▶ **Your task**
Would you return every entry below without a single difference?

Data records
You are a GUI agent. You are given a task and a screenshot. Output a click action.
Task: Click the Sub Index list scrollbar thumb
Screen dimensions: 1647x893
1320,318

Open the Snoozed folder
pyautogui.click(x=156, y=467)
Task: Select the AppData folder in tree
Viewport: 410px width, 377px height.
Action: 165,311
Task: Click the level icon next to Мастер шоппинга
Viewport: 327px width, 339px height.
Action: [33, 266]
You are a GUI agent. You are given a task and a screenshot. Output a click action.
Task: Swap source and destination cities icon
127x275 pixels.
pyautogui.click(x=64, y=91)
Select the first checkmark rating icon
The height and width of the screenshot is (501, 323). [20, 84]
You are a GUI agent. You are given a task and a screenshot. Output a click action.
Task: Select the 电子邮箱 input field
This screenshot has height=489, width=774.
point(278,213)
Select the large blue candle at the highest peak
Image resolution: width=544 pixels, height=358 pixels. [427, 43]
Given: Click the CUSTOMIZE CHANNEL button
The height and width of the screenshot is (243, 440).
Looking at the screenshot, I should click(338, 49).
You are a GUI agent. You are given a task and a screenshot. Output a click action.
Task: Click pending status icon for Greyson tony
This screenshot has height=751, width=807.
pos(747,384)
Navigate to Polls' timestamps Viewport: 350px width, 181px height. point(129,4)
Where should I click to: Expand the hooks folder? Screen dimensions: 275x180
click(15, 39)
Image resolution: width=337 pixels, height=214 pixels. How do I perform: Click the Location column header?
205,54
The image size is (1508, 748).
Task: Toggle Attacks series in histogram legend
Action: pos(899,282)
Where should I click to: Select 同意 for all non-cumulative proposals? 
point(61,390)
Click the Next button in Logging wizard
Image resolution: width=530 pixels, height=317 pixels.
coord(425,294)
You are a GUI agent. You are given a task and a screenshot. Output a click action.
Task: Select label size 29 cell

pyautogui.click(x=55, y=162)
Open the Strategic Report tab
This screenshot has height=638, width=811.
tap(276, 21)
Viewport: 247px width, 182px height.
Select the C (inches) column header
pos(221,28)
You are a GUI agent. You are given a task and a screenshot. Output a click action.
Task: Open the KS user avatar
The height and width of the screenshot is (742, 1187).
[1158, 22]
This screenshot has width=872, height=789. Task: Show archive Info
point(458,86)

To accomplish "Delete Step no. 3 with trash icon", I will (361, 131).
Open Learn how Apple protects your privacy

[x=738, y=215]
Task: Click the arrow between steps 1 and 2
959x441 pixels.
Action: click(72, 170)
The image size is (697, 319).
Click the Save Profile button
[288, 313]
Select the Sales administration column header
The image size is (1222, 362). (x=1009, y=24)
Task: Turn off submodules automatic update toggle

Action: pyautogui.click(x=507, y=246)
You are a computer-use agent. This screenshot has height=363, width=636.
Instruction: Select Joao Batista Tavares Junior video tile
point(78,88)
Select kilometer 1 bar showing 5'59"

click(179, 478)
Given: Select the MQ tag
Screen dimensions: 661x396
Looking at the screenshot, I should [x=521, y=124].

▶ **Problem solution**
You are a GUI agent. You are given a task and a screenshot. Output a click action.
Task: Click the Sub Index list scrollbar thumb
Screen dimensions: 1647x893
1320,318

Open the Snoozed folder
pyautogui.click(x=156, y=467)
Task: Select the AppData folder in tree
Viewport: 410px width, 377px height.
Action: 165,311
Task: Click the level icon next to Мастер шоппинга
Viewport: 327px width, 339px height.
Action: [33, 266]
You are a GUI agent. You are given a task and a screenshot. Output a click action.
Task: Swap source and destination cities icon
127x275 pixels.
pyautogui.click(x=64, y=91)
Select the first checkmark rating icon
The height and width of the screenshot is (501, 323). [20, 84]
You are a GUI agent. You are given a task and a screenshot. Output a click action.
Task: Select the 电子邮箱 input field
This screenshot has height=489, width=774.
point(278,213)
Select the large blue candle at the highest peak
Image resolution: width=544 pixels, height=358 pixels. [427, 43]
Given: Click the CUSTOMIZE CHANNEL button
The height and width of the screenshot is (243, 440).
Looking at the screenshot, I should click(338, 49).
You are a GUI agent. You are given a task and a screenshot. Output a click action.
Task: Click pending status icon for Greyson tony
This screenshot has height=751, width=807.
pos(747,384)
Navigate to Polls' timestamps Viewport: 350px width, 181px height. point(129,4)
Where should I click to: Expand the hooks folder? Screen dimensions: 275x180
click(15, 39)
Image resolution: width=337 pixels, height=214 pixels. How do I perform: Click the Location column header?
205,54
The image size is (1508, 748).
Task: Toggle Attacks series in histogram legend
Action: pos(899,282)
Where should I click to: Select 同意 for all non-cumulative proposals? 
point(61,390)
Click the Next button in Logging wizard
Image resolution: width=530 pixels, height=317 pixels.
coord(425,294)
You are a GUI agent. You are given a task and a screenshot. Output a click action.
Task: Select label size 29 cell

pyautogui.click(x=55, y=162)
Open the Strategic Report tab
This screenshot has height=638, width=811.
tap(276, 21)
Viewport: 247px width, 182px height.
Select the C (inches) column header
pos(221,28)
You are a GUI agent. You are given a task and a screenshot. Output a click action.
Task: Open the KS user avatar
The height and width of the screenshot is (742, 1187).
[1158, 22]
This screenshot has width=872, height=789. Task: Show archive Info
point(458,86)

To accomplish "Delete Step no. 3 with trash icon", I will (361, 131).
Open Learn how Apple protects your privacy

[x=738, y=215]
Task: Click the arrow between steps 1 and 2
959x441 pixels.
Action: click(72, 170)
The image size is (697, 319).
Click the Save Profile button
[288, 313]
Select the Sales administration column header
The image size is (1222, 362). (x=1009, y=24)
Task: Turn off submodules automatic update toggle

Action: pyautogui.click(x=507, y=246)
You are a computer-use agent. This screenshot has height=363, width=636.
Instruction: Select Joao Batista Tavares Junior video tile
point(78,88)
Select kilometer 1 bar showing 5'59"

click(179, 478)
Given: Select the MQ tag
Screen dimensions: 661x396
Looking at the screenshot, I should [x=521, y=124].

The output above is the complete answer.